### Requirements
Copy the entries starting at the line containing "How do I perform: Go" and ending with the last entry, both ends included, with each request kept as is and every coordinate in the answers offset by 106. Leave the pictures out of your copy.

### Entries provided
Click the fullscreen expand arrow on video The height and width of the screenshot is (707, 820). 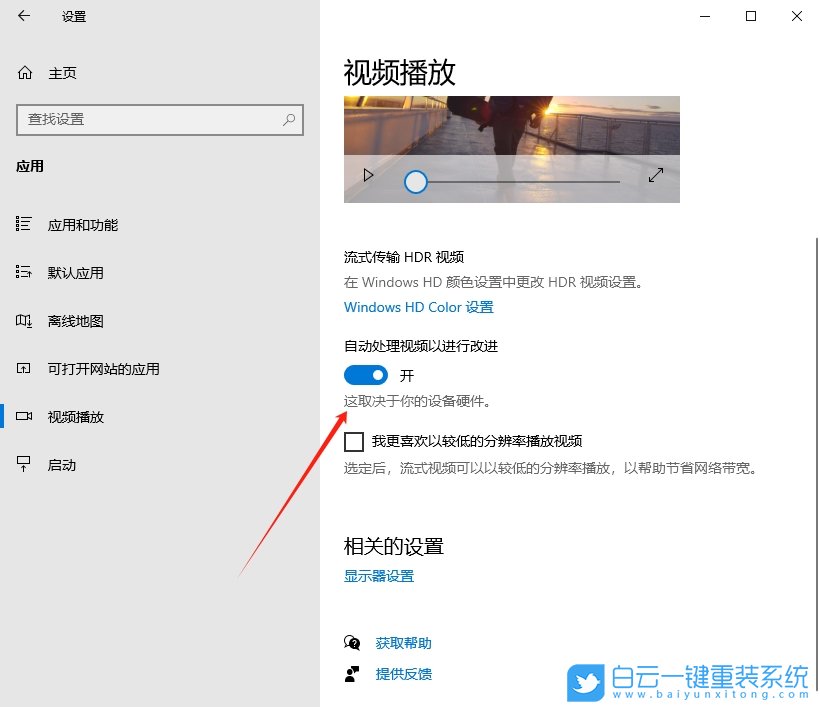pos(655,174)
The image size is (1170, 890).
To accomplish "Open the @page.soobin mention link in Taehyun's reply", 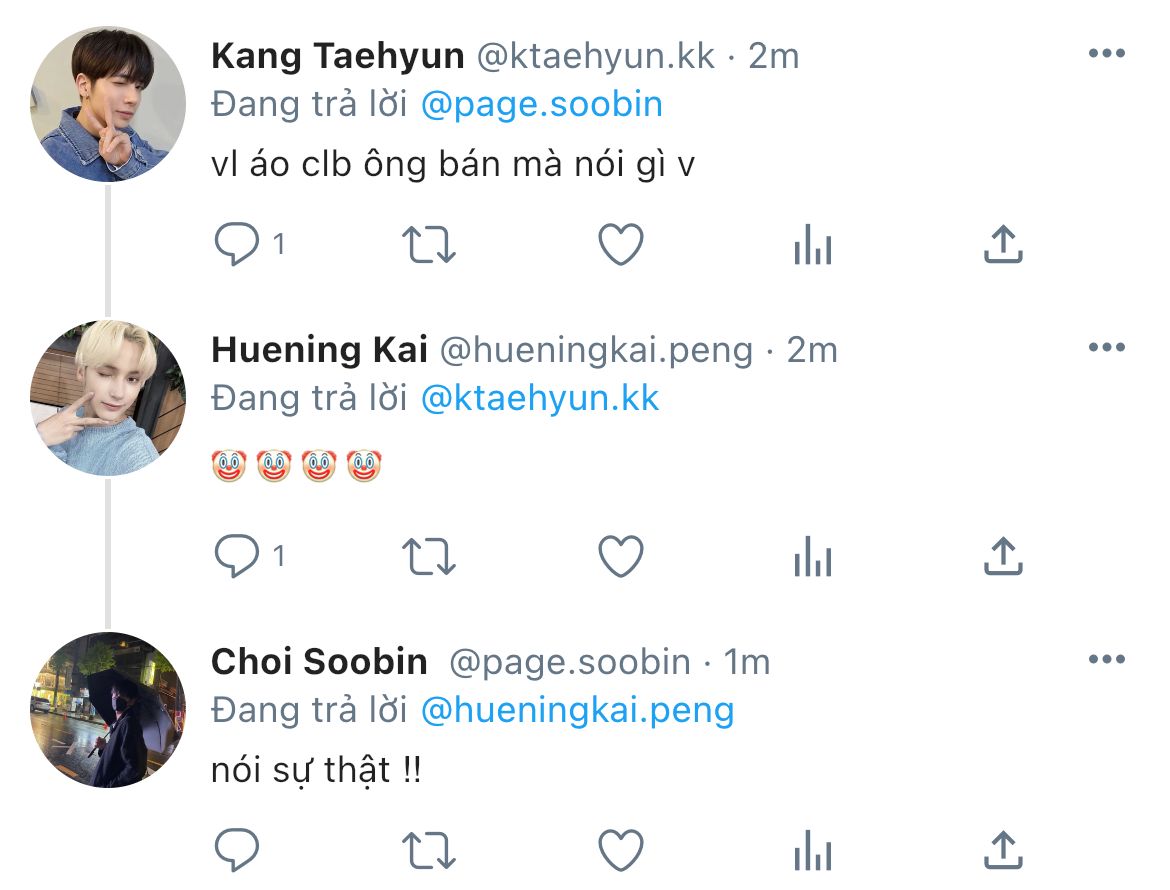I will (x=542, y=104).
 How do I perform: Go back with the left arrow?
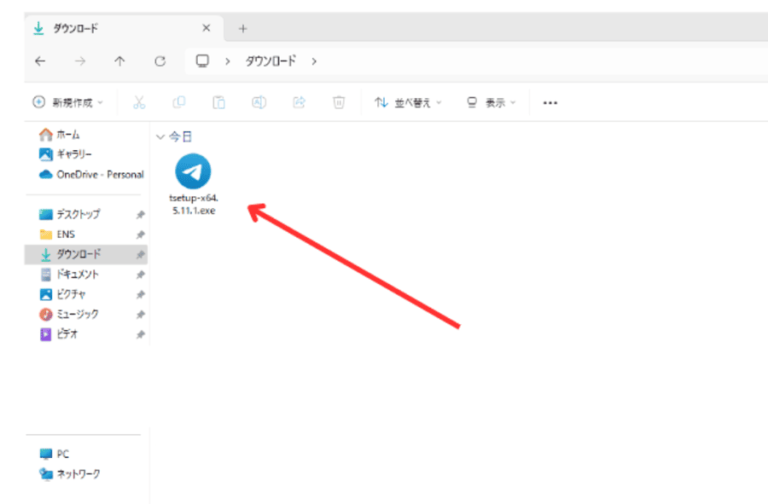pos(40,61)
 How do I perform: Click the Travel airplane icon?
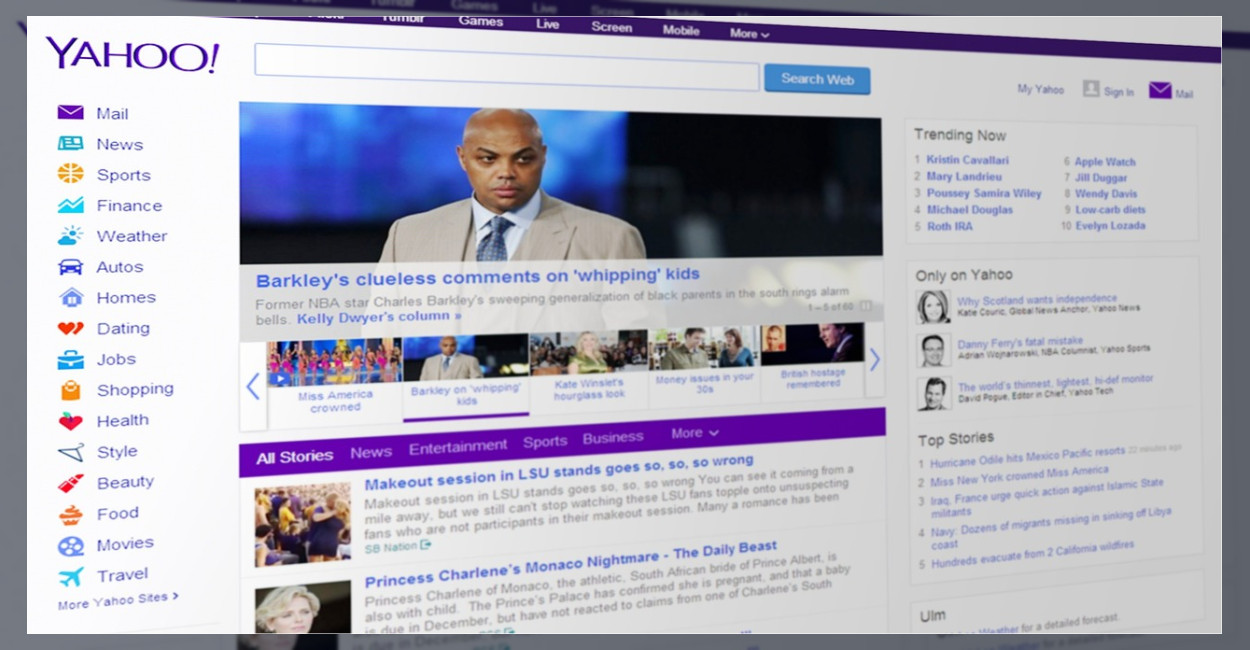pyautogui.click(x=71, y=576)
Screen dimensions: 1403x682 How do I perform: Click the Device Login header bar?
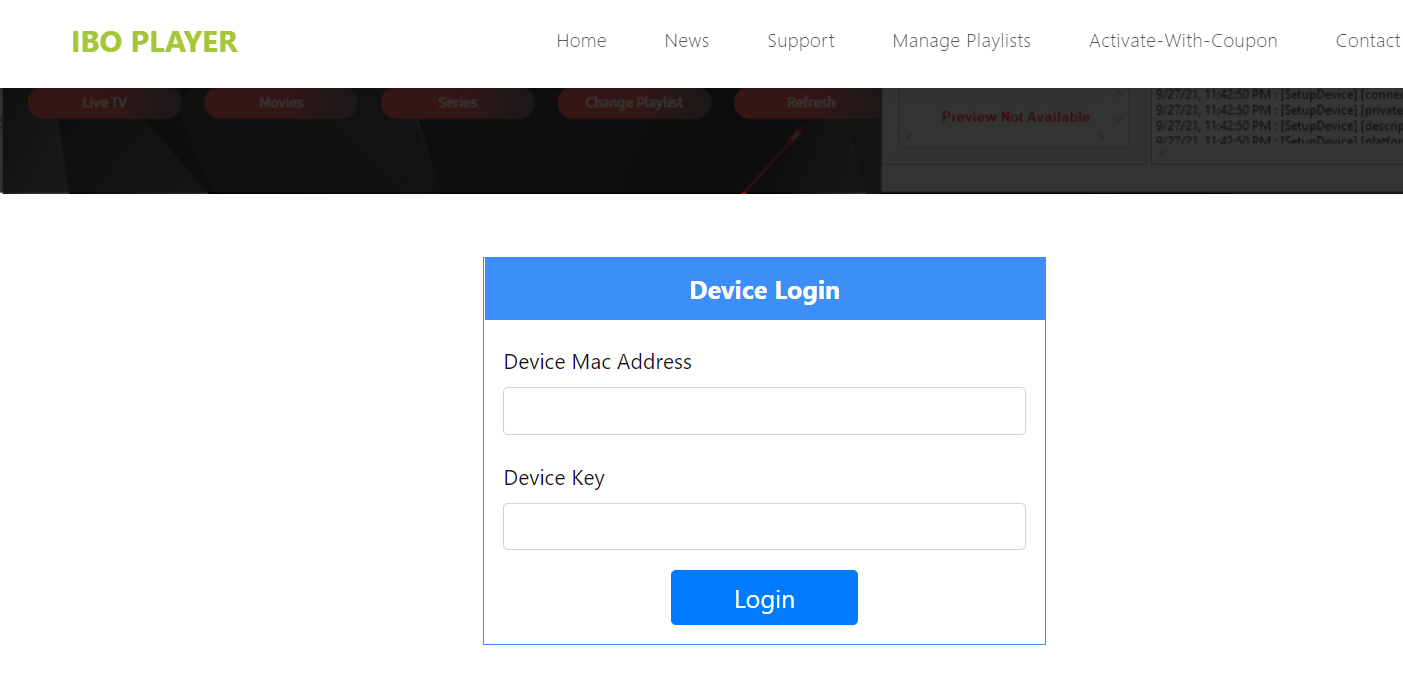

### Task result
 How do I perform: Go back with the left arrow?
pos(146,167)
 How do I perform: Click the Travel airplane icon?
pyautogui.click(x=177, y=682)
Screen dimensions: 1403x682 How do I perform: Click the Device Login header bar?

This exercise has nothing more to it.